The South Korean government will maintain tax incentives for the automotive market despite disappointing changes in carmakers' labour-management relations, according to the ministry of strategy and finance.

The incentive cuts taxes on prices and registration taxes on vehicles purchased to replace those registered before the end of 1999. A report to the government said that that while carmakers' labour-management relations remain unsatisfactory, the tax incentive should be maintained until the originally scheduled date.

The report said that although some improvements have been made in labour-management relations, strikes at Ssangyong and Kia made it hard to view them as "up to the public's expectations."

The report added that while GM Daewoo Auto and Technology had concluded this year's wage negotiations without conflict, it was still too early to make a judgement as negotiations were still under way at Hyundai and Kia.

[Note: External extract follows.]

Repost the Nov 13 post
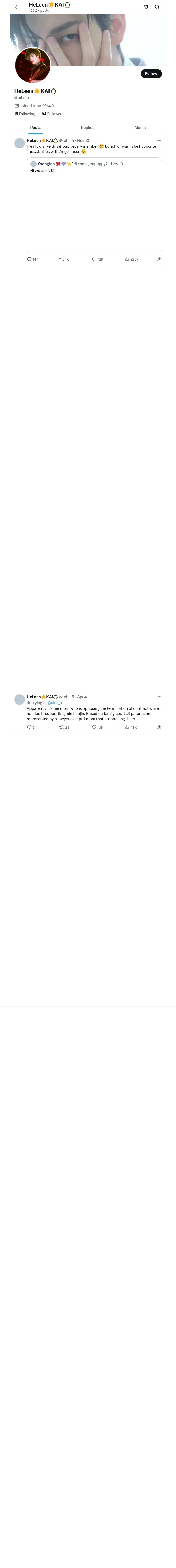Screen dimensions: 176x1568 tap(61, 259)
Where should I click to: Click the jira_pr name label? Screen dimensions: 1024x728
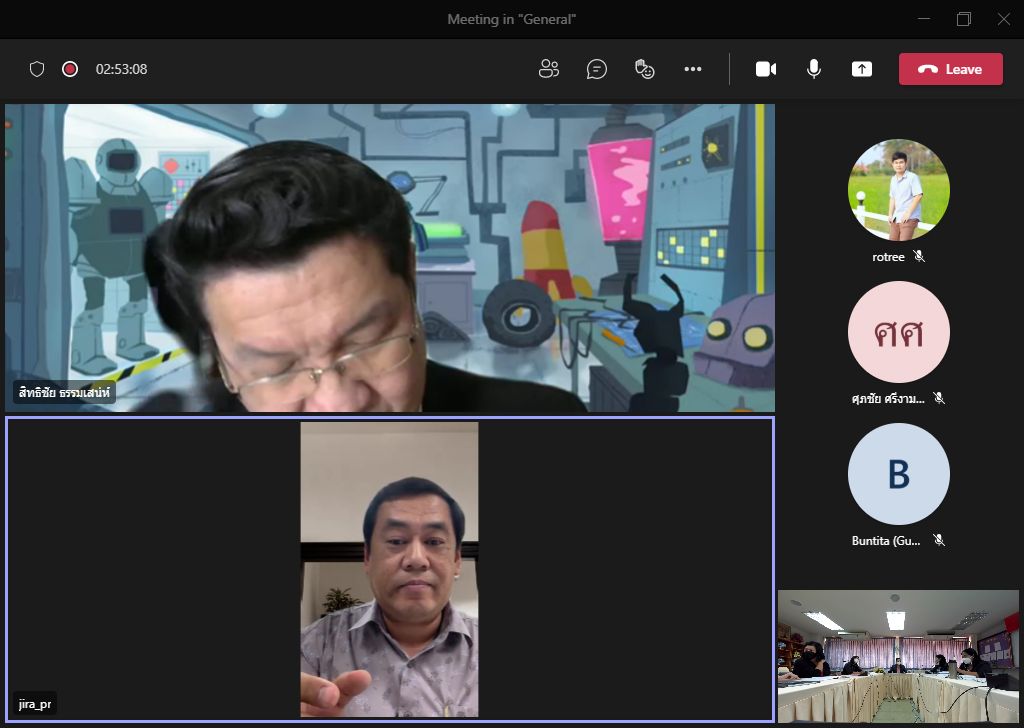[x=34, y=704]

However, the report said that despite the slow progress in labour-management relations, the tax incentive should be maintained until the end of the year in consideration of the effect the measures have on the economy and the confusion that may be caused if the measures were removed before the scheduled date.

According to government estimates, the tax cut on automobiles was responsible for 0.8 percentage points of the 2.3% GDP growth rate recorded in the second quarter of the year.

The report praised carmakers' efforts at cutting costs and improving the efficiency of their production lines such as introducing flexible assembly capable of producing different vehicles according to demand, cutting management's salaries and the relocation of workers.

Carmakers have also introduced other measures to boost sales, including additional discounts for motorists eligible to receive the tax cut on older cars and scrap subsidies.